The first incident did not feature any sound. It was just a masked man with the face of Max Headroom appearing on screen and doing nothing aside from moving his head around the screen.
The incident made national headlines. The people responsible for the incident have never been identified. In the control room of WGN-TV, technicians on duty stared blankly at their screens while the incident was happening. The TV network broadcasted its signal from a 100-story John Hancock tower some seven miles away. But the signal got hijacked, and the rest is history.
Once the storm has passed, and everything continued as normal, another hijack happened. Later that night on November 22, at around 11:15, or two hours after the first incident, the mask returned. This time, it was during a broadcast of the Doctor Who serial at the PBS member station WTTW. The signal was hijacked by the same person, at least that is what people thought at the time.

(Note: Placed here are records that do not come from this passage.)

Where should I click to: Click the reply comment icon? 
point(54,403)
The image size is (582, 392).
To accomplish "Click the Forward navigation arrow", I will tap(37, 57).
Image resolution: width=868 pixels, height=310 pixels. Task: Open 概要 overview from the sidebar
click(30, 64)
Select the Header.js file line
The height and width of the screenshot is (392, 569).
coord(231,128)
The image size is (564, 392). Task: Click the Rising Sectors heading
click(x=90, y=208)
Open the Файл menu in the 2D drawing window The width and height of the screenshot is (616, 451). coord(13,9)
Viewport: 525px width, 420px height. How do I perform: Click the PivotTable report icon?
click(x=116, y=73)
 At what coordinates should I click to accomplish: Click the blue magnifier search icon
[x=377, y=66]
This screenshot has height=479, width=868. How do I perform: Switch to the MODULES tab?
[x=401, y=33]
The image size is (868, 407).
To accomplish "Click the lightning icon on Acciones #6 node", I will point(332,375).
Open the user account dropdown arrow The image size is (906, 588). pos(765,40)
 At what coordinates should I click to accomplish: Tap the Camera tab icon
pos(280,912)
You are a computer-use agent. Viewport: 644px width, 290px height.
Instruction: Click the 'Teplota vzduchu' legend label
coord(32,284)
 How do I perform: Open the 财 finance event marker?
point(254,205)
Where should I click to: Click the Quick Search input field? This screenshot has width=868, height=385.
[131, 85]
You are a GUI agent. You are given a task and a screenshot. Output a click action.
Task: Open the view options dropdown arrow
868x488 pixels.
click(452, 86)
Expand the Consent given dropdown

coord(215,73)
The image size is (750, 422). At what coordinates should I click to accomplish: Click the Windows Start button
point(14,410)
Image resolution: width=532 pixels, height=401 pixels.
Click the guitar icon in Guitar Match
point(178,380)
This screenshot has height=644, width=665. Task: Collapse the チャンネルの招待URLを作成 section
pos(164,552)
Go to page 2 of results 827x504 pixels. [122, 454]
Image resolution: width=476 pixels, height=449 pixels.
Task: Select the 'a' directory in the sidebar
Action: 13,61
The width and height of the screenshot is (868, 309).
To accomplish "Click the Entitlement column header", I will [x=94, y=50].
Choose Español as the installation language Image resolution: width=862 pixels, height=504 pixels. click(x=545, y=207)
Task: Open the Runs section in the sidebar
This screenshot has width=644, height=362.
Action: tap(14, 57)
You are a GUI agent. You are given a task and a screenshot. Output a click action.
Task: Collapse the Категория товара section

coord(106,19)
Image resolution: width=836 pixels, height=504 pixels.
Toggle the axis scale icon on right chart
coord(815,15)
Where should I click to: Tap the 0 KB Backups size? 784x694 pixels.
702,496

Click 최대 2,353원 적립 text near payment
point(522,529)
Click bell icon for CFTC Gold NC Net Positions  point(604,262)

During the second interruption, the masked man came with distorted and crackling audio. The man on the screen kept saying “That does it. He’s a fricking nerd!” The masked man continued to laugh, moan, and scream for several seconds. He even utter some various random phrases, including Coke’s advertising slogan, “Catch the Wave” while holding a Pepsi can. The irony is that Max Headroom was a Coca-Cola’s spokesperson at the time.
WTTW found that its engineers were unable to stop the hijacker due to the fact that there were no engineers on duty at the Sears Tower. Technicians from the WTTW headquarters attempted to take corrective measures, but they couldn’t. Thanks to Doctor Who fans who were taping the show, the network was able to find copies of the hijacker’s telecast.
Within hours of the incident, federal officials were called in to investigate the crime. It remains one of the strangest crimes in TV history, a rare broadcast signal intrusion with no clear motive, method, or culprits.
What followed in years after of the incident was a number of copycats and parodies. People tried to mimic the delivery. Some companies even intentionally made commercials with Max Headroom just so that they try to milk the cow and its popularity.
It became a new form of pranksterism, protest, or even some classified it as terrorism. It emerged a year and a half earlier, when HBO aired The Falcon and the Snowman. Thirty two minutes past midnight, the screen flickered into color bars with a message appearing on the top. That was the Captain Midnight incident.
Over the years, there have been many investigations trying to find out exactly what happened. But the mystery remains unsolved. And Max remains the TV hero of the 80s and the early days of pranking on TV.